[Stored data]

▶

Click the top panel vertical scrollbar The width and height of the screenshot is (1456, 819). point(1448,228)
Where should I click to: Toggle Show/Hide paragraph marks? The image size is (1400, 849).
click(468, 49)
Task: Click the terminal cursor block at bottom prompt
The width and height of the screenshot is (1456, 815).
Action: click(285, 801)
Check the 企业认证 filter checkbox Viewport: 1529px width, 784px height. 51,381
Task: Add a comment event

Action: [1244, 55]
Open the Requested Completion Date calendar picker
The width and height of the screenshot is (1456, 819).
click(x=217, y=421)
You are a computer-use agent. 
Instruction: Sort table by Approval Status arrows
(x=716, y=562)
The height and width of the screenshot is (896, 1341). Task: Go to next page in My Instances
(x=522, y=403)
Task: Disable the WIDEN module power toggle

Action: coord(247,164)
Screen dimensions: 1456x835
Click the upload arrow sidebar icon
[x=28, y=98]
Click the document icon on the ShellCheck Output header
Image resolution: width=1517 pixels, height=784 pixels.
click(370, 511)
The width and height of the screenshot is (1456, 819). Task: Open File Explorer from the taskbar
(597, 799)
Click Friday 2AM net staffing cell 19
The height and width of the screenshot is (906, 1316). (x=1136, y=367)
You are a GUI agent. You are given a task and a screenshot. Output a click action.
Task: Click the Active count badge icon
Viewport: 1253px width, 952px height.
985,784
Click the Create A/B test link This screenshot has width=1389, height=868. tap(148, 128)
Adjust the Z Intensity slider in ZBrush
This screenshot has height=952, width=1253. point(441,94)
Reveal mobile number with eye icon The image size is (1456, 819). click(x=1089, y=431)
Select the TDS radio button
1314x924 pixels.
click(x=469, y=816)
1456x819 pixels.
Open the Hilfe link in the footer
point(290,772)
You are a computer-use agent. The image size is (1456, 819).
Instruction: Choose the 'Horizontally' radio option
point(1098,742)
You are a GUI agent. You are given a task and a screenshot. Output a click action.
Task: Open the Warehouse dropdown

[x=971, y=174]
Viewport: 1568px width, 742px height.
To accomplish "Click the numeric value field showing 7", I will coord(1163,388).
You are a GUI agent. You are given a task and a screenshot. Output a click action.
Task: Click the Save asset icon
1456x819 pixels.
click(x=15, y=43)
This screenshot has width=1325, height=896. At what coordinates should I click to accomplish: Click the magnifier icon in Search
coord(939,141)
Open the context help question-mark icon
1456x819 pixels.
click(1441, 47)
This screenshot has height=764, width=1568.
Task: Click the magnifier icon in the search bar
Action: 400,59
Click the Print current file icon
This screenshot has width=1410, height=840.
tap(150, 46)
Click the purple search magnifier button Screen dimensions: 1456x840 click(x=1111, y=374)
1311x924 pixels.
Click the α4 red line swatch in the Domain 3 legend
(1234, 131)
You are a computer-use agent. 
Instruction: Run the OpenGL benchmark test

◀

**TASK BRIEF**
Leaving no line out, return the data above verbatim.

**RESPONSE AREA**
Click the top panel vertical scrollbar The width and height of the screenshot is (1456, 819). point(1448,228)
Where should I click to: Toggle Show/Hide paragraph marks? The image size is (1400, 849).
click(468, 49)
Task: Click the terminal cursor block at bottom prompt
The width and height of the screenshot is (1456, 815).
Action: click(285, 801)
Check the 企业认证 filter checkbox Viewport: 1529px width, 784px height. 51,381
Task: Add a comment event

Action: [1244, 55]
Open the Requested Completion Date calendar picker
The width and height of the screenshot is (1456, 819).
click(x=217, y=421)
You are a computer-use agent. 
Instruction: Sort table by Approval Status arrows
(x=716, y=562)
The height and width of the screenshot is (896, 1341). Task: Go to next page in My Instances
(x=522, y=403)
Task: Disable the WIDEN module power toggle

Action: coord(247,164)
Screen dimensions: 1456x835
Click the upload arrow sidebar icon
[x=28, y=98]
Click the document icon on the ShellCheck Output header
Image resolution: width=1517 pixels, height=784 pixels.
click(370, 511)
The width and height of the screenshot is (1456, 819). Task: Open File Explorer from the taskbar
(597, 799)
Click Friday 2AM net staffing cell 19
The height and width of the screenshot is (906, 1316). (x=1136, y=367)
You are a GUI agent. You are given a task and a screenshot. Output a click action.
Task: Click the Active count badge icon
Viewport: 1253px width, 952px height.
985,784
Click the Create A/B test link This screenshot has width=1389, height=868. tap(148, 128)
Adjust the Z Intensity slider in ZBrush
This screenshot has height=952, width=1253. point(441,94)
Reveal mobile number with eye icon The image size is (1456, 819). click(x=1089, y=431)
Select the TDS radio button
1314x924 pixels.
click(x=469, y=816)
1456x819 pixels.
Open the Hilfe link in the footer
point(290,772)
You are a computer-use agent. The image size is (1456, 819).
Instruction: Choose the 'Horizontally' radio option
point(1098,742)
You are a GUI agent. You are given a task and a screenshot. Output a click action.
Task: Open the Warehouse dropdown

[x=971, y=174]
Viewport: 1568px width, 742px height.
To accomplish "Click the numeric value field showing 7", I will coord(1163,388).
You are a GUI agent. You are given a task and a screenshot. Output a click action.
Task: Click the Save asset icon
1456x819 pixels.
click(x=15, y=43)
This screenshot has width=1325, height=896. At what coordinates should I click to accomplish: Click the magnifier icon in Search
coord(939,141)
Open the context help question-mark icon
1456x819 pixels.
click(1441, 47)
This screenshot has height=764, width=1568.
Task: Click the magnifier icon in the search bar
Action: 400,59
Click the Print current file icon
This screenshot has width=1410, height=840.
tap(150, 46)
Click the purple search magnifier button Screen dimensions: 1456x840 click(x=1111, y=374)
1311x924 pixels.
Click the α4 red line swatch in the Domain 3 legend
(1234, 131)
You are a computer-use agent. 
Instruction: Run the OpenGL benchmark test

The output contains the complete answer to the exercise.